Votre service devient alors également une œuvre de sensibilisation à l’égard d’une société peu consciente et parfois distraite. Vous lui rappelez de nombreuses manières l’importance de la prévention, qui doit être comprise tant dans le sens d’un diagnostic précoce, capable de réduire sensiblement la gravité des maladies oncologiques, que comme respect de son propre corps et de ses exigences. La meilleure prévention et la plus vraie, en effet, est celle d’un environnement sain et d’un style de vie respectueux du corps humain et de ses lois. Comme nous le savons, cela dépend non seulement des choix individuels, mais également des lieux où l’on vit qui, surtout dans les grands centres, soumettent le corps à un stress continuel à cause des rythmes de vie et de l’exposition à des substances polluantes. Ceci reporte notre attention à la sauvegarde de l’environnement naturel, notre maison commune à laquelle nous devons le respect, afin qu’elle nous respecte à notre tour. La protection de l’environnement et la lutte contre les tumeurs deviennent alors deux faces d’un même problème, deux aspects complémentaires d’une même bataille de civilisations et d’humanité.

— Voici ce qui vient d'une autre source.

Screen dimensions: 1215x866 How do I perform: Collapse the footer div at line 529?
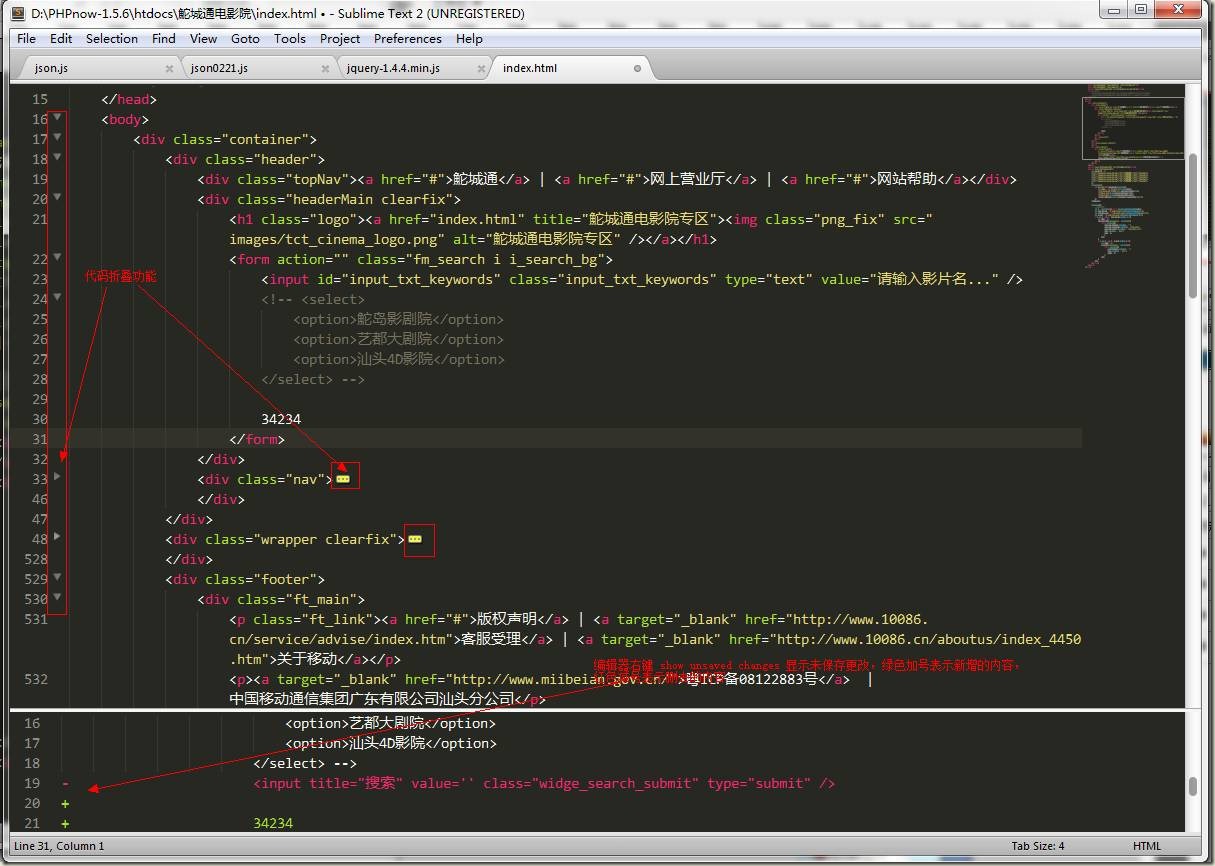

Dans votre engagement en faveur des malades, du système médical et de la société tout entière, je vous invite à garder toujours à l’esprit l’exemple de Jésus qui a été le plus grand maître d’humanité, pour vous inspirer de lui dans vos gestes et en faire votre compagnon de route. Que sa figure, dont la contemplation ne s’épuise jamais tant est grande la lumière qui en émane, inspire les malades et les aide à trouver la force de ne pas interrompre les liens d’amour, d’offrir leur souffrance pour leurs frères et de garder vivante leur amitié avec Dieu. Qu’elle inspire les médecins — Lui qui, d’une certaine manière, s’est dit votre collègue, comme médecin envoyé par le Père pour guérir l’humanité — pour qu’ils regardent toujours le bien des autres, à se dépenser avec générosité et à lutter pour un monde plus solidaire. Qu’il inspire chacun à se faire proche de celui qui souffre. La proximité, cette attitude si importante et si nécessaire. Le Seigneur lui aussi a mis en œuvre la proximité au milieu de nous. Qu’il inspire chacun à se faire proche de ceux qui souffrent, surtout les petits, et de mettre les faibles à la première place, pour que se développent une société plus humaine et des relations marquées par la gratuité, plutôt que l’opportunité.
J’invoque sur toutes vos activités la bénédiction de Dieu et je vous confie à la Vierge Marie, pour qu’avec l’affection d’une mère, elle veille sur vous, sur les médecins et sur tous les malades. En vous assurant de mon accompagnement par la prière, je vous demande à vous aussi de prier pour moi. Merci!